### What you will do
Search the records below for the word "computer". Pull out each line that has it.

### Data
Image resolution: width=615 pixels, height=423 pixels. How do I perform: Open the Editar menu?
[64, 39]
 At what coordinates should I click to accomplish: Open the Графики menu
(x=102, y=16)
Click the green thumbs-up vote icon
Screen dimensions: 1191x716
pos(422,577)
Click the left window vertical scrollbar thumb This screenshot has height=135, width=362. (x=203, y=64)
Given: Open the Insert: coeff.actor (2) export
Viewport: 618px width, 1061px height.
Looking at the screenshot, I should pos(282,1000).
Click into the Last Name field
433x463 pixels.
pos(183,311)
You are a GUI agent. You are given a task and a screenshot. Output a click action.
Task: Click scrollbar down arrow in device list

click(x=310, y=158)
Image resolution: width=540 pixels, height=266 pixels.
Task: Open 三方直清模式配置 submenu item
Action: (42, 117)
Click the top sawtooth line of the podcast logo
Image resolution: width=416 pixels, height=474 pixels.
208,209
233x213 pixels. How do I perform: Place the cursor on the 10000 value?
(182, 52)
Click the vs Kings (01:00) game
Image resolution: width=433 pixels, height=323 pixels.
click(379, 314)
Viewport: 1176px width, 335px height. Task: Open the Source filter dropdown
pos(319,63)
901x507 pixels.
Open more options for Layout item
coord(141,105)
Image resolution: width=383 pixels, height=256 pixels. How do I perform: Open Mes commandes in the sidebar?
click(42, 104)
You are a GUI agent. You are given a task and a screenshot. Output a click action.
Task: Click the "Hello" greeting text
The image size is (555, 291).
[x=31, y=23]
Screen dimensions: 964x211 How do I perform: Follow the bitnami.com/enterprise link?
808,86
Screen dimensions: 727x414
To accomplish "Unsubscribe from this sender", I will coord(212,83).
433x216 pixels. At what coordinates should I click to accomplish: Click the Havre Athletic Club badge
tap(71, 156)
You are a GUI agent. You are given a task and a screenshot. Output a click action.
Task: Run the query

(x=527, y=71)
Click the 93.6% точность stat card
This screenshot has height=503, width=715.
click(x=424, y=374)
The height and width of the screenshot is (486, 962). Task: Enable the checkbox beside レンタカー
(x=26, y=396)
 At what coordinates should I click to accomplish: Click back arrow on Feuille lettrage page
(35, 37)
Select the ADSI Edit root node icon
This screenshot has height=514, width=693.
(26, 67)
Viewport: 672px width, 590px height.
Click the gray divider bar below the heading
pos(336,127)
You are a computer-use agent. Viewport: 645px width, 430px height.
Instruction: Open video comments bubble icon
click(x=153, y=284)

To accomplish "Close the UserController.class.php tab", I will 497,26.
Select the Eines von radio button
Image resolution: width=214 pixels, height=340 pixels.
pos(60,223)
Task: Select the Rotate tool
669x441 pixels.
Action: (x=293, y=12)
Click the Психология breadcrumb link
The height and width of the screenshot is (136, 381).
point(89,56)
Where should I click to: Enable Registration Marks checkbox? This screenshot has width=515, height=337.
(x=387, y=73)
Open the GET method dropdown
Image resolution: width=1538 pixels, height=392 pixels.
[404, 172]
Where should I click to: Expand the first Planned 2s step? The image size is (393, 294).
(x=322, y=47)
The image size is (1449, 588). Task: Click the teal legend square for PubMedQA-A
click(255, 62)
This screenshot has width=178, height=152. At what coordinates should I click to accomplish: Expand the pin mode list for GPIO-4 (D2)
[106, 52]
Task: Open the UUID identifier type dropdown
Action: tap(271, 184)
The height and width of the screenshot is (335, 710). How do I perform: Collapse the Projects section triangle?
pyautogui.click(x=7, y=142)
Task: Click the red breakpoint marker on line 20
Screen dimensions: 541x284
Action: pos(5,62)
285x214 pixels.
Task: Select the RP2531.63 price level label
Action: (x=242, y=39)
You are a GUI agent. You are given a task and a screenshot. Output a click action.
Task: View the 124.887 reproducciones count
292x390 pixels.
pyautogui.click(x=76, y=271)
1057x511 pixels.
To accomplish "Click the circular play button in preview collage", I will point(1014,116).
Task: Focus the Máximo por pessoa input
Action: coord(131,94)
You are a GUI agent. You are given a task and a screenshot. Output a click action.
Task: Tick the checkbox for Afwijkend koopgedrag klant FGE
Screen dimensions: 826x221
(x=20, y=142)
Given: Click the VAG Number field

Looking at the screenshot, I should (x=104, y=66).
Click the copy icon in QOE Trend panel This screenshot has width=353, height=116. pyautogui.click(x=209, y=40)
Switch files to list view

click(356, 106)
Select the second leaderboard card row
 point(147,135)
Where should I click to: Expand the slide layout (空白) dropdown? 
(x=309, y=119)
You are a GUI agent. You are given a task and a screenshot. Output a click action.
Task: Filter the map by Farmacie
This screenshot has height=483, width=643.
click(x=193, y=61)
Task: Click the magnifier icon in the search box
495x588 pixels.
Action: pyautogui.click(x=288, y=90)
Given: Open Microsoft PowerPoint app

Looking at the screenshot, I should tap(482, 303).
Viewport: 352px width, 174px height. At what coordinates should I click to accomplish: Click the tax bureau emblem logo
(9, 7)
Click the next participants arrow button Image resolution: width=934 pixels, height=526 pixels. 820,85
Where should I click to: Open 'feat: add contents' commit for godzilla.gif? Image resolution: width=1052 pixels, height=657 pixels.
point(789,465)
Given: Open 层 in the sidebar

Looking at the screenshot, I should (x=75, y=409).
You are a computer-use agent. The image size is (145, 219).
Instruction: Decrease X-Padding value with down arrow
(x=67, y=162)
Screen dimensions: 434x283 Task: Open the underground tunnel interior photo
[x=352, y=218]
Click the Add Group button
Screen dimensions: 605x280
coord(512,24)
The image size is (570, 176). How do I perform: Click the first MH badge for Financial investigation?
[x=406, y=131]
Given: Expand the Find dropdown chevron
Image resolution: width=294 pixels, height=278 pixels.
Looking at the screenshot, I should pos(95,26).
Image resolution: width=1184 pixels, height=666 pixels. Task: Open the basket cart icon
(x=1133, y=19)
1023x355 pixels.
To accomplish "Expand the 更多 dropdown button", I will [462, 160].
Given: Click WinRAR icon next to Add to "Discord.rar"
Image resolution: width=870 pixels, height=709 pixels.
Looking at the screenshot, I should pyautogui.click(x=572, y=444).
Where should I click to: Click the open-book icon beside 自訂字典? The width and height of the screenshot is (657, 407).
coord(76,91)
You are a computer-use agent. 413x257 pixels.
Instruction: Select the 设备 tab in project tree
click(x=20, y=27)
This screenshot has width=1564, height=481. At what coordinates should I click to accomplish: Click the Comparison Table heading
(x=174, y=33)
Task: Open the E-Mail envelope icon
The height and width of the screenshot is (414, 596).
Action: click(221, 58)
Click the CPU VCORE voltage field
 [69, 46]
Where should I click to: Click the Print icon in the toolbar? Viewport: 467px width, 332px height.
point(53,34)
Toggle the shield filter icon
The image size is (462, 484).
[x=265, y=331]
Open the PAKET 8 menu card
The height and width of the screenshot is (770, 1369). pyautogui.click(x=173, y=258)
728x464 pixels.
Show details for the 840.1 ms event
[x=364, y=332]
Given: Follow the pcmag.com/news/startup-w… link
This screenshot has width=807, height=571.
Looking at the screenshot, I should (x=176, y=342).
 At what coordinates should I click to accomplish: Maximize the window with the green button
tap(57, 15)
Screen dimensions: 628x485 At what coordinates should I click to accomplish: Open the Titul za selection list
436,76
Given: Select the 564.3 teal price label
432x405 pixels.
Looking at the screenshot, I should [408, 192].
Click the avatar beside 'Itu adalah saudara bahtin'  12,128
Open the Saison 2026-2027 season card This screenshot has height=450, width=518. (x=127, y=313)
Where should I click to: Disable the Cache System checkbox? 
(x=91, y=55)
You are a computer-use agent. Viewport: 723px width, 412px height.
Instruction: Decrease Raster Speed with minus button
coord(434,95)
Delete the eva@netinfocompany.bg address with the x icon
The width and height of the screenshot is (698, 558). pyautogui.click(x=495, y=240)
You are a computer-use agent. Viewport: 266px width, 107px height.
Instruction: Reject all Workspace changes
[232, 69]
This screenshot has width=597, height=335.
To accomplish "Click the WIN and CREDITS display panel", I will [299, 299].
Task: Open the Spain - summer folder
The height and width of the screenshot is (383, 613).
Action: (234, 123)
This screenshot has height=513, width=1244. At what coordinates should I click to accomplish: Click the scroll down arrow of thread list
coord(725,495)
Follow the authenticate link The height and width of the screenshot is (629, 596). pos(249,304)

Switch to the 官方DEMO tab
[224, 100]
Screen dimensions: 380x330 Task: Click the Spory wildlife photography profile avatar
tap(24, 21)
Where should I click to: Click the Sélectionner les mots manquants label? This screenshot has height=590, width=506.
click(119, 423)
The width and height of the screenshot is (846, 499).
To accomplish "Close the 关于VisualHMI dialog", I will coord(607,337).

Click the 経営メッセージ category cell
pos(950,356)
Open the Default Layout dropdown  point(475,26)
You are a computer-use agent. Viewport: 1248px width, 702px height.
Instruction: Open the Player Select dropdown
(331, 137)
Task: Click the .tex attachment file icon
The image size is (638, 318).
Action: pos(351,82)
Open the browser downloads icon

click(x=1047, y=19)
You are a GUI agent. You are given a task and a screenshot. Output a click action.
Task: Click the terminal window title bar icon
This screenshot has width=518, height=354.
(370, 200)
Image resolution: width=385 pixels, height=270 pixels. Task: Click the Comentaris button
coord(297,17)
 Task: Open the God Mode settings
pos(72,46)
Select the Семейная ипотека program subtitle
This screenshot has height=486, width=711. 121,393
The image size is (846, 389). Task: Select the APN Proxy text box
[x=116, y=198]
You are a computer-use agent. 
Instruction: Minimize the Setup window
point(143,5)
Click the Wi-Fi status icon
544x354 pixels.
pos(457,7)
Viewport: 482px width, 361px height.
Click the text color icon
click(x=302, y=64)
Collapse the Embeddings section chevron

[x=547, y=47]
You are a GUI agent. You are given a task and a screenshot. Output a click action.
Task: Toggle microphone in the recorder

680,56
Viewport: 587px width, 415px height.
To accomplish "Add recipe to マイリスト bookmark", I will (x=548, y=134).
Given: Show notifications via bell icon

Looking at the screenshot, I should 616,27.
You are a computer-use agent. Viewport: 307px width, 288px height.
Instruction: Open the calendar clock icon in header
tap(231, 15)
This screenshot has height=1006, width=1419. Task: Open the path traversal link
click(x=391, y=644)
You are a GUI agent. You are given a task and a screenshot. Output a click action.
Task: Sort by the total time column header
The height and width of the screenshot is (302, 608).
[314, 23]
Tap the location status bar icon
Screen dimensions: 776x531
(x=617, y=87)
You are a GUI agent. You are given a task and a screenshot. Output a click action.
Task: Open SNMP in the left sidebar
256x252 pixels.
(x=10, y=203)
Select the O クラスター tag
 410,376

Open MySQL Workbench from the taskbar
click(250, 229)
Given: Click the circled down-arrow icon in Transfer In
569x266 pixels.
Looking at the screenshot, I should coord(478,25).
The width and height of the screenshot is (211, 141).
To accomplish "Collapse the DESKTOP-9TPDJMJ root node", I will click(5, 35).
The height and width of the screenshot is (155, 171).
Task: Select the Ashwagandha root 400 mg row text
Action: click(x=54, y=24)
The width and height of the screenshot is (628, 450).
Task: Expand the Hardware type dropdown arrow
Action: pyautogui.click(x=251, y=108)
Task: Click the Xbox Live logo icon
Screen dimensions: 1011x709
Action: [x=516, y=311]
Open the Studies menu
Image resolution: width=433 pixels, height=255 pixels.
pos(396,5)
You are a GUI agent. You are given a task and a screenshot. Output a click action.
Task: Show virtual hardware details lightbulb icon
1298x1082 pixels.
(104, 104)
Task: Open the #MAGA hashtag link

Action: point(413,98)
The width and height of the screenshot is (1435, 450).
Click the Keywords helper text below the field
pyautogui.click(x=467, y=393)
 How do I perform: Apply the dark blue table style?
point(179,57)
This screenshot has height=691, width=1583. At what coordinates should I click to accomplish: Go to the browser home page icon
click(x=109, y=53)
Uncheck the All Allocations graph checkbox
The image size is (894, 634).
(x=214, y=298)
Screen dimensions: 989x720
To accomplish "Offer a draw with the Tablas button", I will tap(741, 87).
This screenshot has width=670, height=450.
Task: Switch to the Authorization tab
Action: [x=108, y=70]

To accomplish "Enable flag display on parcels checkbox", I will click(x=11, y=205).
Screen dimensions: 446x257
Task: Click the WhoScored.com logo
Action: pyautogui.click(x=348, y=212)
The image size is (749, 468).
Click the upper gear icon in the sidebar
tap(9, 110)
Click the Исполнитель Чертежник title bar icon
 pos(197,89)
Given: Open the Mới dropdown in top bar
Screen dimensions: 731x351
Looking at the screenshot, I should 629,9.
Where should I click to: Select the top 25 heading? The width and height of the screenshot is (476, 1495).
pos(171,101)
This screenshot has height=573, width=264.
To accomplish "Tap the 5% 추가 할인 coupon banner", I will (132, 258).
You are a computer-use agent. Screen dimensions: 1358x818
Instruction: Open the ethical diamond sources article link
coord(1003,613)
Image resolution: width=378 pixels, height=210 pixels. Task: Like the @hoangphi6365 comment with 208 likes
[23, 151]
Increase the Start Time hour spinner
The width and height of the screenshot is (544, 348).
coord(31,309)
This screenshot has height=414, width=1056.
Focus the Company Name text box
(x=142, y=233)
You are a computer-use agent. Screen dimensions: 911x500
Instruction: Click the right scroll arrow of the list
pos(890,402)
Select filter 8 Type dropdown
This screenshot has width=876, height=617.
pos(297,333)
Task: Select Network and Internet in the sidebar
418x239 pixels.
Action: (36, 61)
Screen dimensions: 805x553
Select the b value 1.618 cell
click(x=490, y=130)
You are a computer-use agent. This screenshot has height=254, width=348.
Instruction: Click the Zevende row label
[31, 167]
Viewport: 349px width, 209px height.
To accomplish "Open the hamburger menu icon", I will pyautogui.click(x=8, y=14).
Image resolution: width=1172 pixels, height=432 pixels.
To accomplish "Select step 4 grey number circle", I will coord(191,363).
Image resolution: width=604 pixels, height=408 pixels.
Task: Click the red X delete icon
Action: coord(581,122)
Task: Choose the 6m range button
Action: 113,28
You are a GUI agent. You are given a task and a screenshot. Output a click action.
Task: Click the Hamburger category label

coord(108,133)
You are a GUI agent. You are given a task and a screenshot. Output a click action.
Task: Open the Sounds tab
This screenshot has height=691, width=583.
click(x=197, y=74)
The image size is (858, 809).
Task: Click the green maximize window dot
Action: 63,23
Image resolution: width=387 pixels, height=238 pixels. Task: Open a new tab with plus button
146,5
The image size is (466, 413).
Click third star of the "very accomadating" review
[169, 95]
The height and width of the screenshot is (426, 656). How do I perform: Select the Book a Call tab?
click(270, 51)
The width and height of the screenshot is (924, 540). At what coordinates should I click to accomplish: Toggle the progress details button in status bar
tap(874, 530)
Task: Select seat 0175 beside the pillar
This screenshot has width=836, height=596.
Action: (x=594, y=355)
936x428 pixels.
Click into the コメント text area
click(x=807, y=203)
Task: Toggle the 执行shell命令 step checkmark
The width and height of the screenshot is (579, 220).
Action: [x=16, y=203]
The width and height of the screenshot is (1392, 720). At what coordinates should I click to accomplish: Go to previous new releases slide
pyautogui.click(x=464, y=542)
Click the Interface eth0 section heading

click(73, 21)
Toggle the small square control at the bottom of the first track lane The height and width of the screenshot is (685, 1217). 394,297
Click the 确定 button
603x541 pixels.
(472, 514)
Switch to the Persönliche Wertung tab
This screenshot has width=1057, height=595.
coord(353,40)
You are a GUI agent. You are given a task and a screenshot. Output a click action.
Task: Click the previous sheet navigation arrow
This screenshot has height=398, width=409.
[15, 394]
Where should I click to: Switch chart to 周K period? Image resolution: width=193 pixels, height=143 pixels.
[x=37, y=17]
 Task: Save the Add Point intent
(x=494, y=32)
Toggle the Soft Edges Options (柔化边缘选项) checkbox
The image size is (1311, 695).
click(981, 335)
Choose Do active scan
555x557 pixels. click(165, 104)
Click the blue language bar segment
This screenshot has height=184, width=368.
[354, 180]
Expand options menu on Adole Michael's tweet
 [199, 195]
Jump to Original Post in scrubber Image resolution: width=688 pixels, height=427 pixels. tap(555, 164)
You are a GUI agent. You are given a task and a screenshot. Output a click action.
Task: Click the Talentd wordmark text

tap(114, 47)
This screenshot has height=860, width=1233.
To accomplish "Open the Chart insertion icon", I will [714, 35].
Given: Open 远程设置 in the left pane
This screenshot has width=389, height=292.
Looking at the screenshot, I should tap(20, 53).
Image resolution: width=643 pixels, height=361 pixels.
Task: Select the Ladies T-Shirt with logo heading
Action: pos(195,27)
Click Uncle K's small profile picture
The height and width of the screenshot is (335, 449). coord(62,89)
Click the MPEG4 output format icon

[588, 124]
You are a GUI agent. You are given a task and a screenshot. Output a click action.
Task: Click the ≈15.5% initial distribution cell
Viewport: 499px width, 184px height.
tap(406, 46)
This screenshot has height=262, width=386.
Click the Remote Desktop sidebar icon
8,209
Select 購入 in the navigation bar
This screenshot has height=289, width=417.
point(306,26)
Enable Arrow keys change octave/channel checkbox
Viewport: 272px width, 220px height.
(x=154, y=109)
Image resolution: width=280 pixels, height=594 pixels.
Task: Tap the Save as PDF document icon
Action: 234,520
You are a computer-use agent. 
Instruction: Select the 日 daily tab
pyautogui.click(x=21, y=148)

### Output for this exercise
You are a computer-use agent. Viewport: 645px width, 430px height.
You are a computer-use agent. The image size is (145, 219).
You are a computer-use agent. 413x257 pixels.
You are a computer-use agent. Viewport: 723px width, 412px height.
You are a computer-use agent. Viewport: 266px width, 107px height.
You are a computer-use agent. Viewport: 1248px width, 702px height.
You are a computer-use agent. 
You are a computer-use agent. Viewport: 307px width, 288px height.
You are a computer-use agent. Screen dimensions: 1358x818
You are a computer-use agent. Screen dimensions: 911x500
You are a computer-use agent. This screenshot has height=254, width=348.
You are a computer-use agent. 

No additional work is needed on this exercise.